A tiny leak detected on the Space Station is now venting air into space, but NASA assures that the crew is safe and repairs are underway. The leak, which is thought to be the result of a micrometeoroid, is described as not being life threatening.
A Soyuz flight intended for April 2019 "will achieve the fulfilment of our commitments under a contract with NASA related to the delivery of USA astronauts to the ISS and their return from the station", Borisov said at the Energia Rocket and Space Corp., reported by TASS.
European Space Agency astronaut Alexander Gerst, pictured, reportedly put his finger over the hole initially, before crew patched it with tape.
The Soyuz spacecraft was one of two attached to the station, the USA space agency said.
Early this morning, the flight controllers informed the crew about the leak.
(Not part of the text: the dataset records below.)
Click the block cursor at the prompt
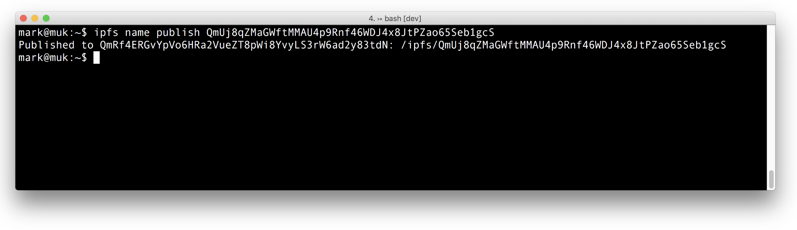 coord(97,57)
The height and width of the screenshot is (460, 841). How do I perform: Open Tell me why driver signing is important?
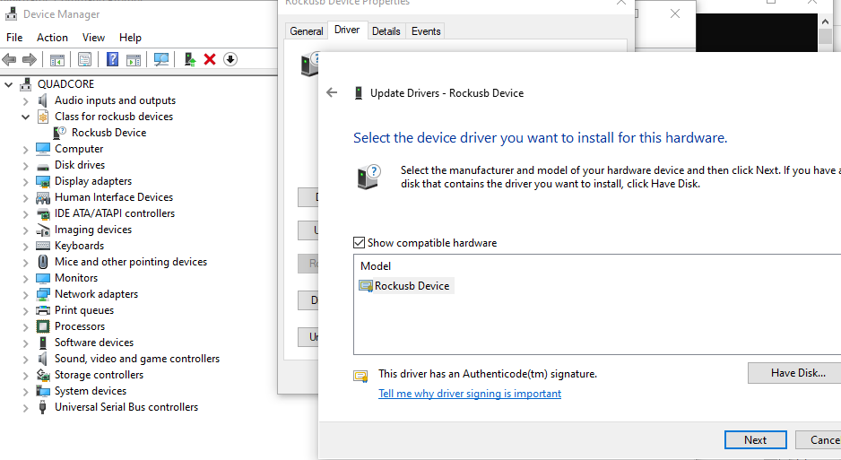tap(470, 394)
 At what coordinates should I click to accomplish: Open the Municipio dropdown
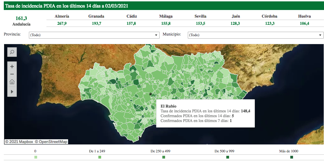pyautogui.click(x=256, y=35)
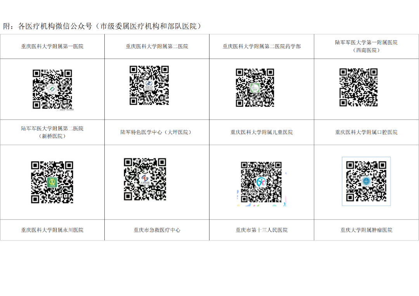This screenshot has width=419, height=296.
Task: Click the 陆军特色医学中心（大坪医院） label
Action: (157, 132)
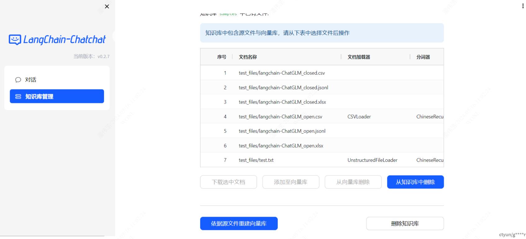Click the 分词器 column header
This screenshot has width=526, height=239.
(423, 57)
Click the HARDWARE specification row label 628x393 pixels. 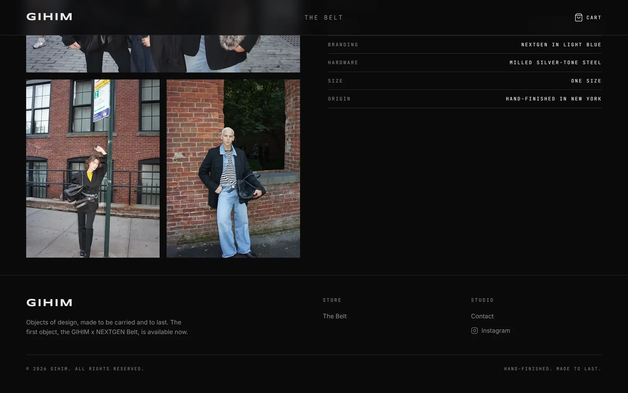[x=343, y=62]
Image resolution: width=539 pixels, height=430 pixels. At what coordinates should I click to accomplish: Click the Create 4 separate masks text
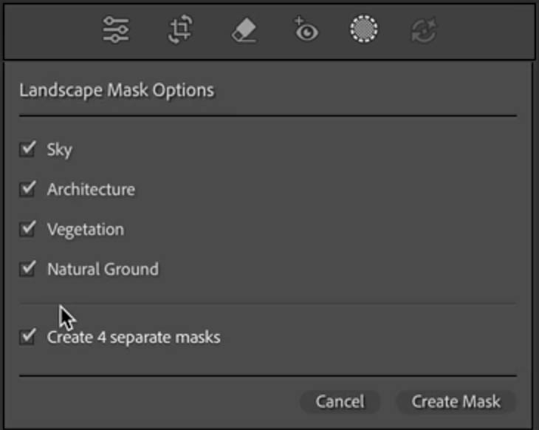tap(134, 338)
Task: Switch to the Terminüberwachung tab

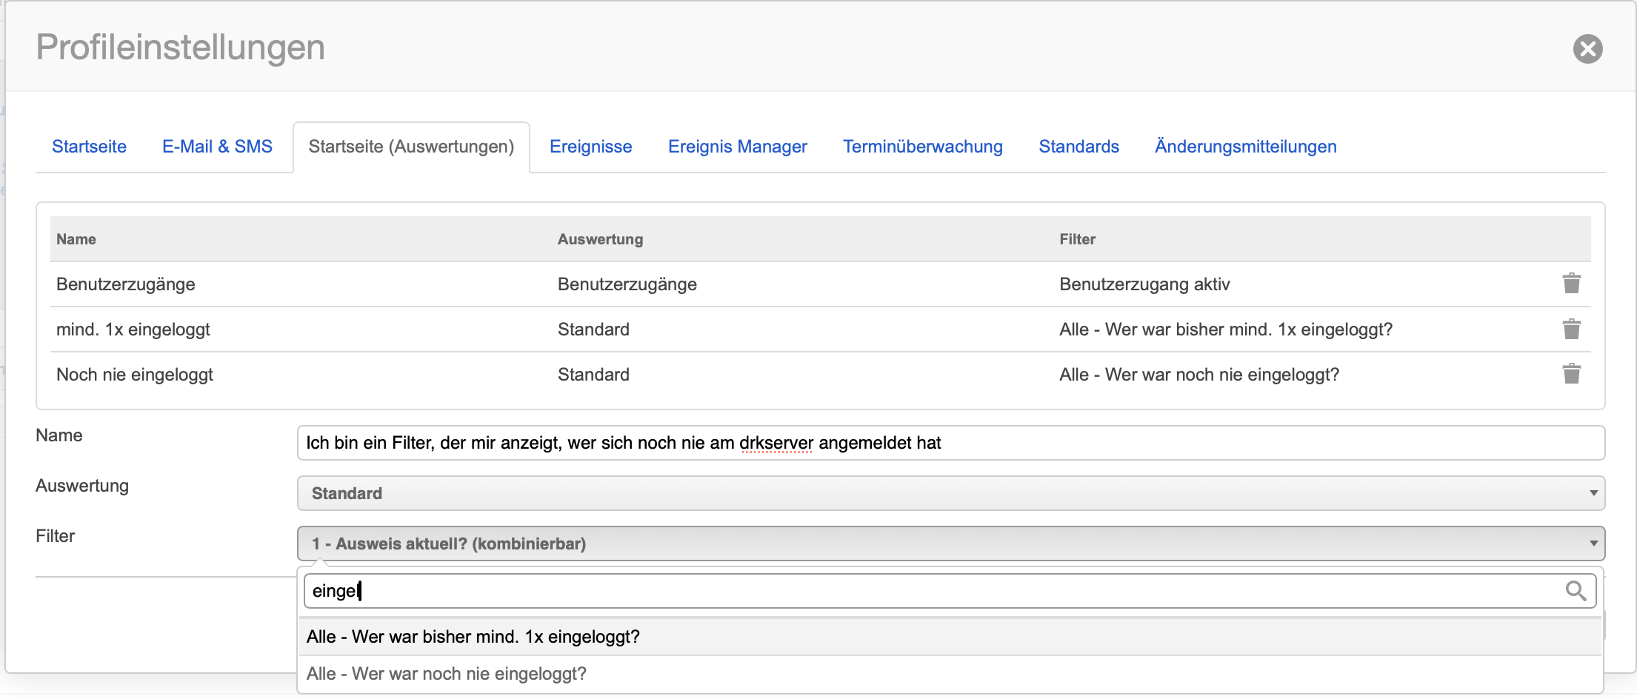Action: 922,147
Both NASA and Roscosmos are assuring the public that the astronauts aren't in any danger, and that the space station isn't at risk of depressurising.
Now flight controllers are monitoring the cabin pressure while coming up with a better and long-term solution for the leak.
'Flight controllers are working with the crew to develop a more comprehensive long-term fix'.
The issue started at 7PM EDT last night when flight controllers for the ISS noted signs of a "minute pressure leak".
The leaking Soyuz - one of two at the station - arrived at the orbiting lab in June with three astronauts.
The station has been mostly a collaboration between USA and Russian crews during its decade and a half of continuous operation.
"There is no leak", the cosmonaut told Russian Mission Control.
Three ISS crewmembers are due to use that same Soyuz vehicle to return to Earth at the end of the year.